━━ Excerpted records ━━

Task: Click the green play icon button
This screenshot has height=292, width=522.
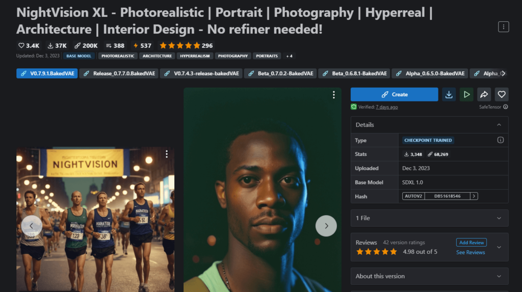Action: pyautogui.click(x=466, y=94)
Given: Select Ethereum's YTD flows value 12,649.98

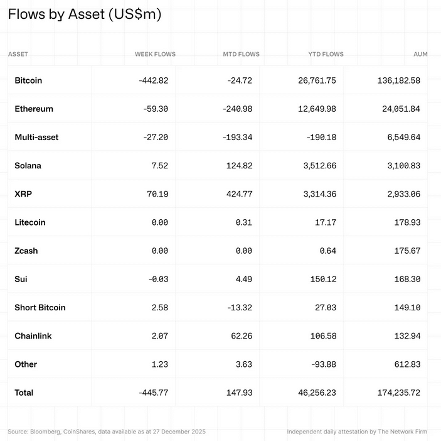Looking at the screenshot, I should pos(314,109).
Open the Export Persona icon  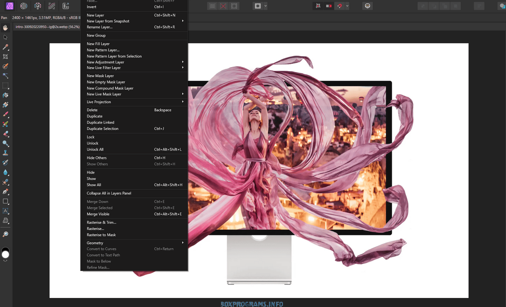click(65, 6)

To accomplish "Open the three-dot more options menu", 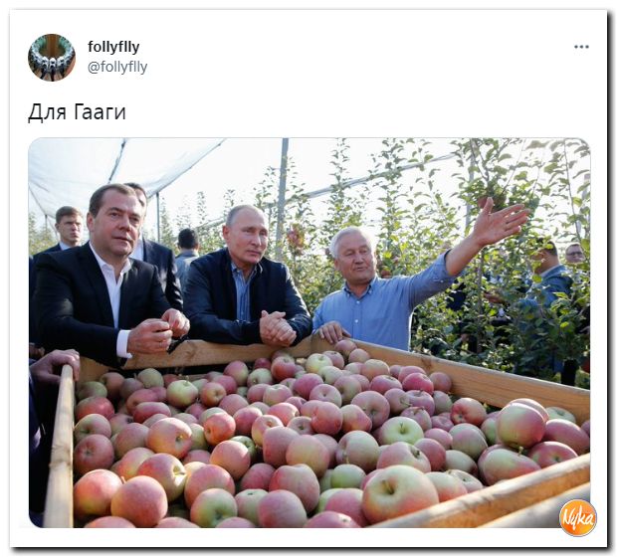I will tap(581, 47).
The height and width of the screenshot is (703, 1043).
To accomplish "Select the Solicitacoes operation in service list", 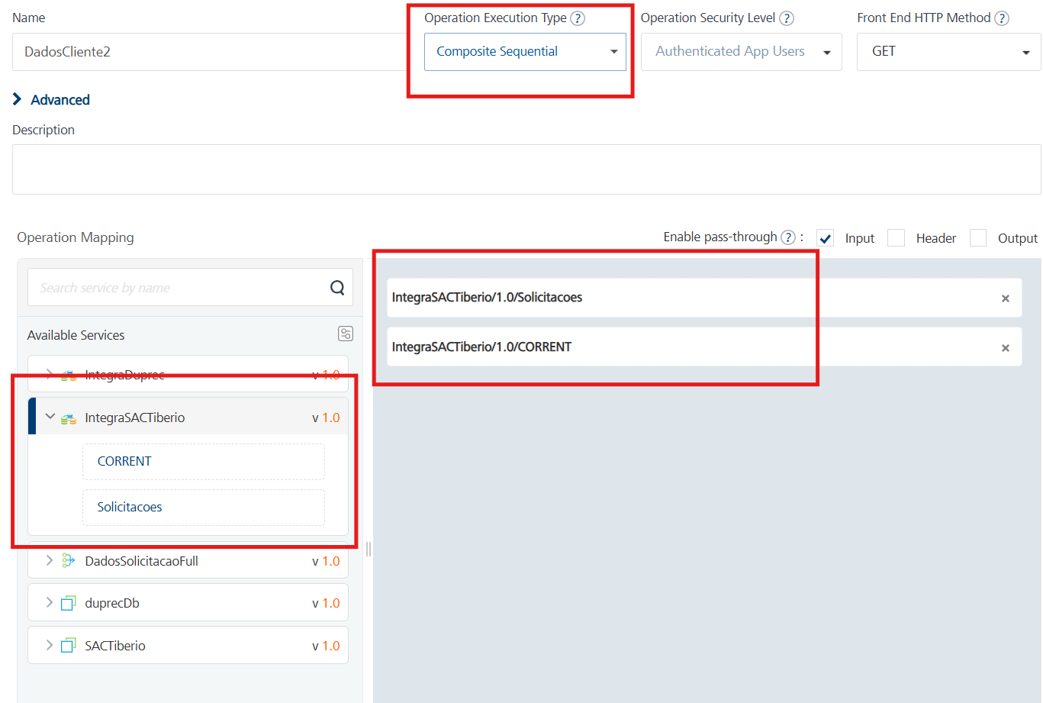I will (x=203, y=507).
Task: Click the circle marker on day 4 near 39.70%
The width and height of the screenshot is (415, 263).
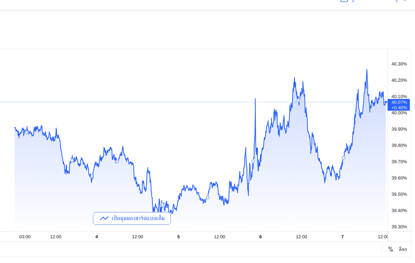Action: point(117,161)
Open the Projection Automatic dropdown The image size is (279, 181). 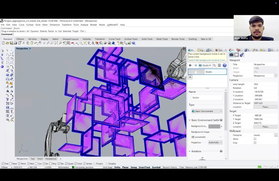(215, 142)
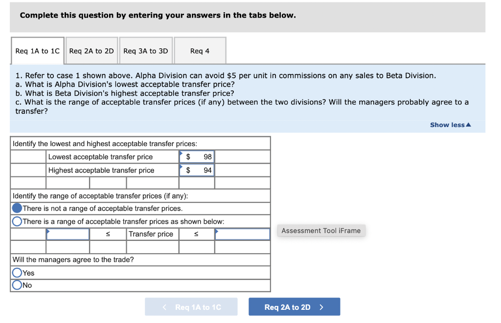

━━━

Exercise: Which lines in the data above hold the word "Task"? Return each of them.

Exercise solution:
Task: Click the green play icon button
Task: Click the circle marker on day 4 near 39.70%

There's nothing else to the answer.